Interpreting and coming to an understanding of what actions and expressions “mean” is at the core of hermeneutics. Hermes the Ancient Greek messenger God encapsulates one of the key hermeneutic challenges which by analogy retains a certain validity. How do you convey what is intended by the Gods (artworks, novels, musical compositions or historical tradition) to a community that does not speak their language? Hermeneutics embraces the educational ambition of bringing communities to understand what is alien and foreign to and about themselves.
The understanding of language and its operations, specifically written language, is central to the discipline. Plato quickly perceived the challenge that writing posed. The written word is not merely the record of transactions between persons but it is also the precondition of a people’s historical record, its legal infrastructure and that collective self-understanding made possible by literary tradition. When the written statement of a living person is unclear, it is always possible to return to the speaker for clarification. However, what happens when the written word is “orphaned”, when we can no longer ask the poet or legislator what they actually meant? If we are unable to return to the author, what then legitimates the reading of one text over another? The problem is exemplified by the Christian, Islamic and Buddhist tradition. Their founding texts are not authored by the figures about which they speak, rather, they are the records written by others of the oral teachings heard and witnessed. Because of the absence of both the original speaker and any original written philosophy against which the received texts of each tradition can be checked, the “authority” of those texts can never be decisively arrived at. They will always remain in question. The question is whether such texts offer plausible accounts of the teachings they convey. Are the words of the received record consistent with those that Christ or the Buddha would have spoken? What happens to the status of the religious text when the recording language is different from the language of the sayings recorded? These difficulties and their modern equivalents (for example, do written accounts of art distort non-linguistic experiences of art?) denote precisely the intellectual terrain in which hermeneutics operates. More fundamentally, hermeneutics can be said to reflect on how both spoken and written language influences how we understand our world.
The indeterminate nature of language reveals that the meaning of words is never fully clear. If “in the beginning, was the word,” then, so too was ambiguity. Hermeneutics seeks to understand and open up what is at stake within those ambiguities. Hermeneutics is arguably as “original as language” and comes into operation as soon as the question “What does it mean?” is asked.
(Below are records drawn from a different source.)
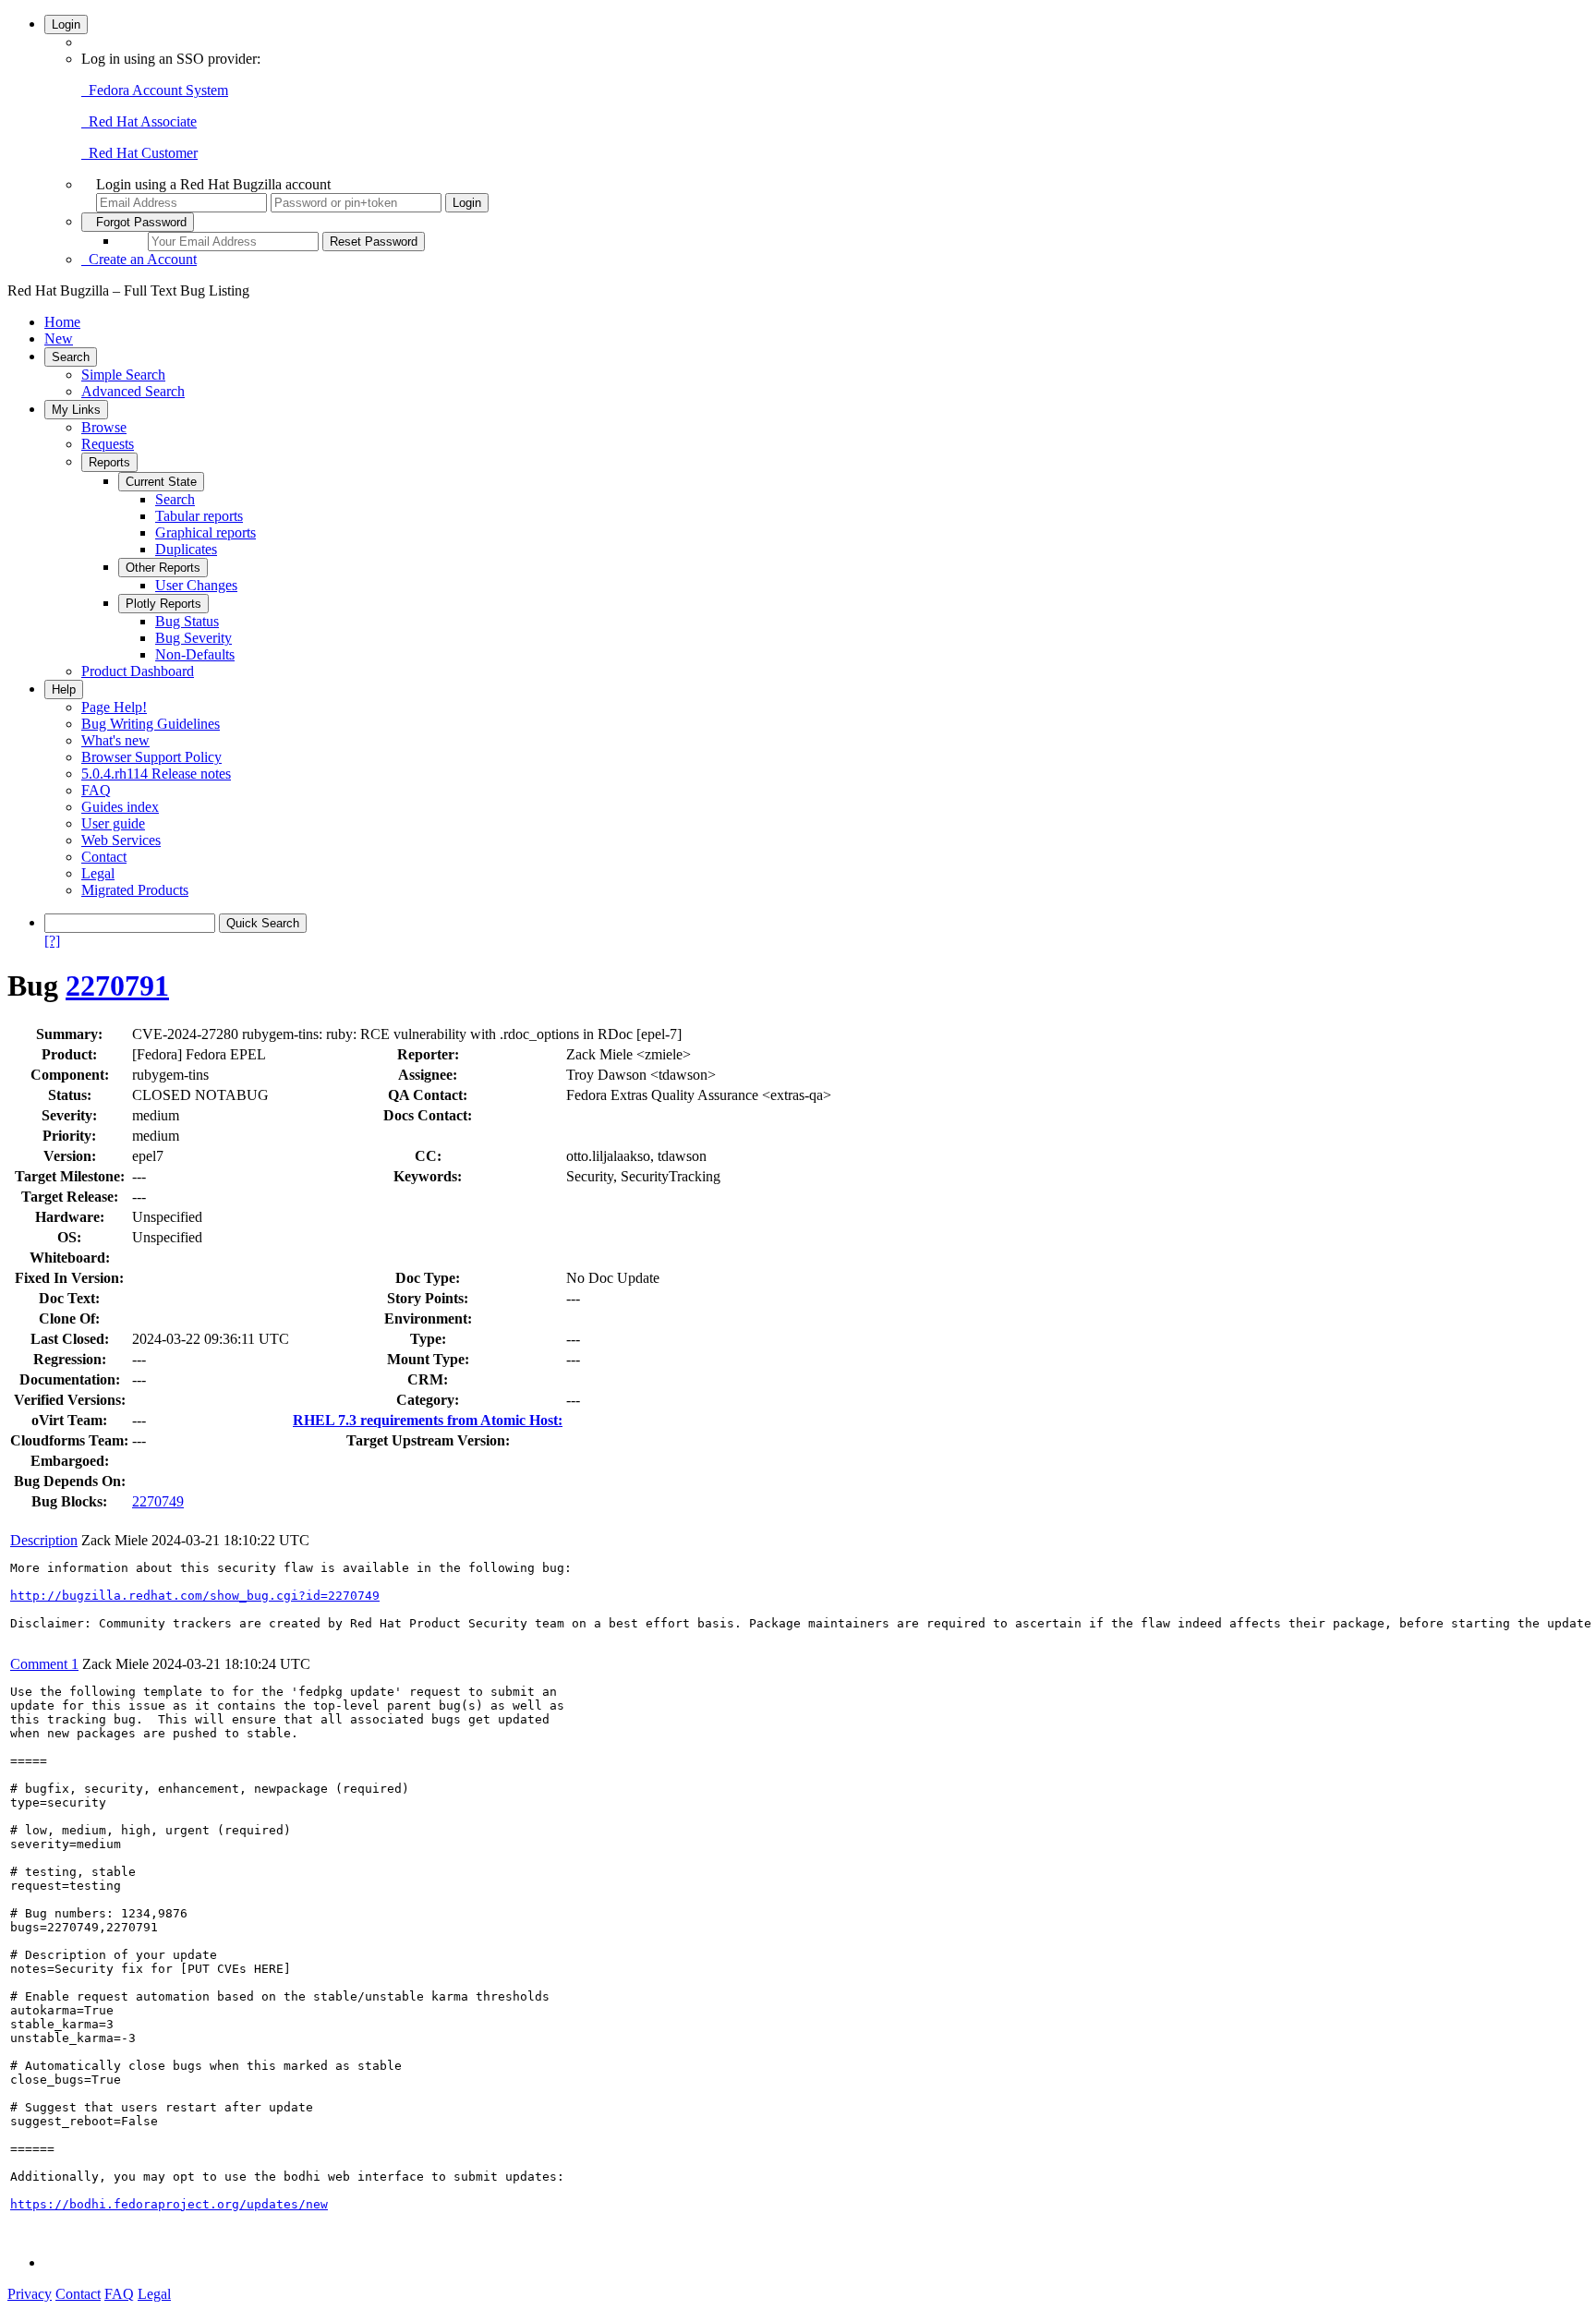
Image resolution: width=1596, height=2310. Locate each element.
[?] (52, 941)
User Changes (196, 585)
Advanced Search (133, 391)
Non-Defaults (195, 654)
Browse (104, 427)
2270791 (117, 985)
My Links (76, 410)
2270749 (158, 1501)
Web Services (121, 840)
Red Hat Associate (139, 121)
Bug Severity (193, 638)
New (58, 338)
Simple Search (123, 374)
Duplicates (186, 549)
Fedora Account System (154, 90)
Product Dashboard (137, 671)
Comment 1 (44, 1664)
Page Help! (114, 707)
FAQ (96, 790)
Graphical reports (205, 532)
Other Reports (163, 567)
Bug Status (187, 621)
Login (66, 24)
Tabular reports (199, 516)
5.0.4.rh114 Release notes (156, 773)
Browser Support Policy (151, 757)
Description (44, 1540)
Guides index (120, 807)
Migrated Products (134, 890)
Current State (161, 482)
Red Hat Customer (139, 153)
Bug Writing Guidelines (150, 724)
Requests (107, 444)
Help (64, 689)
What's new (115, 740)
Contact (104, 857)
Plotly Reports (163, 604)
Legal (98, 873)
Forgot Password (138, 222)
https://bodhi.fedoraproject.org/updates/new (169, 2204)
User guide (113, 823)
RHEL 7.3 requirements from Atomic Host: (427, 1420)
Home (62, 322)
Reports (109, 462)
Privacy (29, 2294)
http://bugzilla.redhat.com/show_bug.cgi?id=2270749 (195, 1595)
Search (71, 357)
To ask what something means presupposes an acquaintance with what constitutes meaning and with the devices and methods whereby it can be discerned. In general terms, until the emergence of Friedrich Schleiermacher’s work (1768 -1834), hermeneutics involved primarily scholarly questions of great complexity concerning the clarity authority of religious and legal texts. Philo of Alexandria (20 BC – AD.50) was among the first to point out that in the Bible “numbers seldom denote actual numerals … (but) … usually denote symbolic quantities” as in the phrase the one true faith.1 Other scholars in the Jewish Tradition wrestled with the question of how a religious text which was (supposedly) the unique and unrepeatable expression of a divinity, could be expanded on and made relevant to subsequent generations without distortion or heresy. It was Schleiermacher who broadened hermeneutics into a general concern with how understanding was deeply shaped by its medium. He articulated“the hermeneutic circle” i.e that the idiosyncrasies and originality of an author’s expressions can only be understood in the context of sound grasp of the grammar and rules of the language in which those expressions were made. Conversely, such rules can only be learnt by means of becoming acquainted with particular examples of their application. Accordingly, an understanding of the part requires a grasp of the whole and an understanding of the whole requires a grasp of the parts. Not only is the movement circular but endless enriching: a new understanding of a part demands a revision of what was understood as the whole and such a revision forces a re-interpretation of what was previously understood as the role of each part within the whole. Wilhelm Dilthey (1833-1911) extended Schleiermacher’s account to a general theory of historical understanding. Dilthey’s version of the hermeneutic circle is encapsulated in the semi-Kantian formula “experience” pre-supposes “understanding” and “understanding” pre-supposes “experience”.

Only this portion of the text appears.